David Montgomery, labour historian, Yale University

David Montgomery, the well-respected American labour historian blacklisted as a union organizer in the 1950s, died on Dec. 2, 2011.

A founder of what became known in the 1970s as the New Labour History, Montgomery is perhaps best known for his 1987 book The Fall of the House of Labor, a critical appraisal of the labour movement from the 1860s to its failure to overcome the fallout from the Red Scare in the 1920s.

The Farnam Professor of History Emeritus at Yale University was “a communist labor organizer in the darkest days of McCarthyism,” notes The Nation obituary, but quit in 1957 after the Soviet invasion of Hungary. The FBI got him fired from various jobs before he became a historian.

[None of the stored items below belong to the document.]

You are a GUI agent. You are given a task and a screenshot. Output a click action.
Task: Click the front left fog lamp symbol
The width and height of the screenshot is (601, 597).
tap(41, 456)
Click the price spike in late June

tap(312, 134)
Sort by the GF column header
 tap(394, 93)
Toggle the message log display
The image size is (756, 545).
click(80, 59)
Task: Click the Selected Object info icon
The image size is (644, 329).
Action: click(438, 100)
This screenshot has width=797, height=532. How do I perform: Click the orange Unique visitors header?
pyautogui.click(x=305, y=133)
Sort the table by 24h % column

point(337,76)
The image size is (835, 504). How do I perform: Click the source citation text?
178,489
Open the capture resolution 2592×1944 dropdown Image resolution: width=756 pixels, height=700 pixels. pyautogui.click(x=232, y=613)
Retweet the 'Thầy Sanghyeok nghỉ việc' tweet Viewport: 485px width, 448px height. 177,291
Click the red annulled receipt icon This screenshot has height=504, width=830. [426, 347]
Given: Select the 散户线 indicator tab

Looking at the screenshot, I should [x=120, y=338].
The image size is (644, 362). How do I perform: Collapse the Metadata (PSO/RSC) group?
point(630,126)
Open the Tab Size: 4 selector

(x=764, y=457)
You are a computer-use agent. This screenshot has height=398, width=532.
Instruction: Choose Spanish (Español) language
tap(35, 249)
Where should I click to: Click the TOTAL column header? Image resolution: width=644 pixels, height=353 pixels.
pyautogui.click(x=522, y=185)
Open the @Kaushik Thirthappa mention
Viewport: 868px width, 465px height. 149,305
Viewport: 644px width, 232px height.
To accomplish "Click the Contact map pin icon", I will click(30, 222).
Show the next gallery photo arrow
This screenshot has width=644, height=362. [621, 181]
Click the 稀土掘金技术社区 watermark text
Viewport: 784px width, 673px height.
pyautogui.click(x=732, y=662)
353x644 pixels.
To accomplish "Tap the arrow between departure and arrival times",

He remained an activist and union supporter for the rest of his life.

Other books by Montgomery include Beyond Equality: Labor and the Radical Republicans, 1862-1872 (University of Illinois Press, 1981); Black Workers’ Struggle for Equality in Birmingham (University of Illinois Press, 2004); Citizen Worker (Cambridge University Press, 1994); and, Workers’ Control in America (Cambridge University Press, 1979).

“In this country, where the talents needed to run a humane society are all around us, what we need is not a single party but many self-activated centers of popular struggle and a variety of political initiatives,” Montgomery said in a Radical History Review. “And all those centers of activity need to learn from history.”

Montgomery was 84.

For The Nation obituary, visit http://www.thenation.com/blog/164954/david-montgomery-1927-2011.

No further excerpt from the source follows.